Malaria General Information

Malaria clinical cases number 300-500 million annually worldwide, with several million deaths; in essence several thousand deaths are due to malaria each day. Children, pregnant women, and non-immune adults are most vulnerable to severe disease, which can result in hyper-parasitemia, anemia, thrombocytopenia, organ failure, and coma. In non-immune individuals, death can pursue in as little as 24 hours after symptoms occur. Understanding this disease and developing a vaccine for malaria poses unique scientific challenges. Four species of the parasitic organism called Plasmodium are transmitted to humans by about 60 species of Anopheles mosquitoes. The two most predominant Plasmodium species that infect humans are Plasmodium falciparum and P. vivax, and both of these species are studied by EVC scientists. The parasite is very complex, with over 5,000 genes; and several stage-specific proteins. The malaria parasite transforms itself several times during its life-span. It first develops in the mosquito midgut as long slender sporozoite forms that then reside in the salivary glands and are transmitted during the blood meal (i.e. when the mosquito bites).
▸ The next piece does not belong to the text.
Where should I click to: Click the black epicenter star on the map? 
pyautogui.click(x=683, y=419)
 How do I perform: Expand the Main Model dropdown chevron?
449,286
The parasites readily infect parenchymal liver cells; then thousands of newly differentiated more rounded forms called merozoites develop and rupture from the liver cells and invade red blood cells. The parasites multiply within and burst from red blood cells in a cyclical fashion, ready to invade new red blood cells. Some parasites alternatively develop in the blood into sexual forms called gametocytes, which can be picked up by feeding mosquitoes and serve to continue the infectious cycle.